= Edward Jenner (writer) =

New Zealand-born poet (1946–2021)

Edward (Ted) Jenner was born in 1946 in Dunedin and died 8 July 2021 in Auckland. He was a New Zealand born poet, translator, teacher and researcher of Ancient Greek texts. He lived in New Zealand and overseas teaching Classics and producing poems, translations, and scholarly articles. His poetry and research have been reviewed and remarked upon.

After publishing two short volumes of poetry in 1980 and 1991, Jenner published "Writers in Residence and Other Captive Fauna" in 2009. Based on this work, the writer Jack Ross discussed Jenner's 'postmodern classicism' and his attention to landscapes, 'above all those of Africa' along with his 'devotion to the particularities of memory'.

Poet and critic Michael Harlow referred to subjects such as 'certitude, the insistently rational and dogmatic ... and the posturing of much prevailing literary narcissism' as being 'challenged and unmasked' in "Writers in Residence".

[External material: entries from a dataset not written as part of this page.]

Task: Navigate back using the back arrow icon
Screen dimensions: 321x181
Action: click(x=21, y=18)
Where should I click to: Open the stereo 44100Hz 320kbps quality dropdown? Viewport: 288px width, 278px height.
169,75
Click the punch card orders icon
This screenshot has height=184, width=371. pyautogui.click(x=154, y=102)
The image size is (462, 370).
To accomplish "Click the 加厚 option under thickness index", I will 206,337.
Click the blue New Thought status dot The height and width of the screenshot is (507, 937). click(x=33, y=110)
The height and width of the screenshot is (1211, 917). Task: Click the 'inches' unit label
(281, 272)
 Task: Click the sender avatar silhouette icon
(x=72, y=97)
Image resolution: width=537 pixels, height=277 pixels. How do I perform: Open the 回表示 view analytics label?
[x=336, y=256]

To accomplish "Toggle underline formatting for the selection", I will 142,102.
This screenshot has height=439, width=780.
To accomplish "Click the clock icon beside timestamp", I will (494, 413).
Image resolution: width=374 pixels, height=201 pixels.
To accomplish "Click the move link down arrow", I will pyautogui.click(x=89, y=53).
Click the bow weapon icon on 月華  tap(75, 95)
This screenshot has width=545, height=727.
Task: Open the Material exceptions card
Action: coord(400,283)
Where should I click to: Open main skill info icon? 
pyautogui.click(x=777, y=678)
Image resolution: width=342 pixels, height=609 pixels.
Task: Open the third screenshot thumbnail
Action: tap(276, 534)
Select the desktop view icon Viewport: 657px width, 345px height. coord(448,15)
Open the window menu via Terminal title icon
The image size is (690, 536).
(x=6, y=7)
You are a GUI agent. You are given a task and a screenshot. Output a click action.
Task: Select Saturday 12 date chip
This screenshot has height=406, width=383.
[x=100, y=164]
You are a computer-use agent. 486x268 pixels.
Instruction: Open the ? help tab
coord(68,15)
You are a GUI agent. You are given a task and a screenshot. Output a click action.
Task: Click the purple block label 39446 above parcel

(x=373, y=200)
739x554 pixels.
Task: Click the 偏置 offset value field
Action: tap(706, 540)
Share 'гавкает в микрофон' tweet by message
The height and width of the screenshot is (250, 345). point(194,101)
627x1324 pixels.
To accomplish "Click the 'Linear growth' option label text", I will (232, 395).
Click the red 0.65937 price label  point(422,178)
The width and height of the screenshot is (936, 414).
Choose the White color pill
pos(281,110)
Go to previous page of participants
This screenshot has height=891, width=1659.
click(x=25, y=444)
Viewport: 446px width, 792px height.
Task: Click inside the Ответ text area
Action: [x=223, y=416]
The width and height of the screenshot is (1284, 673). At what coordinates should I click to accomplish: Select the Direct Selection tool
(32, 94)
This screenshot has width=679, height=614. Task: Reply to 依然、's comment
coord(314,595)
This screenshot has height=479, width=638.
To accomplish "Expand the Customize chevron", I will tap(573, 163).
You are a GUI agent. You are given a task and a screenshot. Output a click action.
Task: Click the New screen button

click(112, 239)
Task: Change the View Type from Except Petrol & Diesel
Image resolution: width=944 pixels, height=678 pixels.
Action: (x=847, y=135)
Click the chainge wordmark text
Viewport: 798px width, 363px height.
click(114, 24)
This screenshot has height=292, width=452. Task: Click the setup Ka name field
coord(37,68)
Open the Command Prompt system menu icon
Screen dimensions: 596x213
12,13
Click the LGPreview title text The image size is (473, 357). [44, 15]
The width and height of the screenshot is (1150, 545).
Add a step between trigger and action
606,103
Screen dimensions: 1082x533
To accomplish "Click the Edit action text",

"Complete Gold Leaves", being his translations and the original Greek texts of Ancient Greek lamellae with messages on the afterlife for adherents of some unknown cult, appeared in 2016 in the magazine Percutio 2016 (number 10, 2016) accompanied by an article on the relevance of the journeys of the dead from Malakula and the small islands (Vanuatu) to 'Aeneid' VI and Greco-Roman mythology. Gold Leaves (Atuanui Press, 2014), outlined his tentative conclusions about the state of research into those "lamellae", and contained all of his translations (without originals) of these texts.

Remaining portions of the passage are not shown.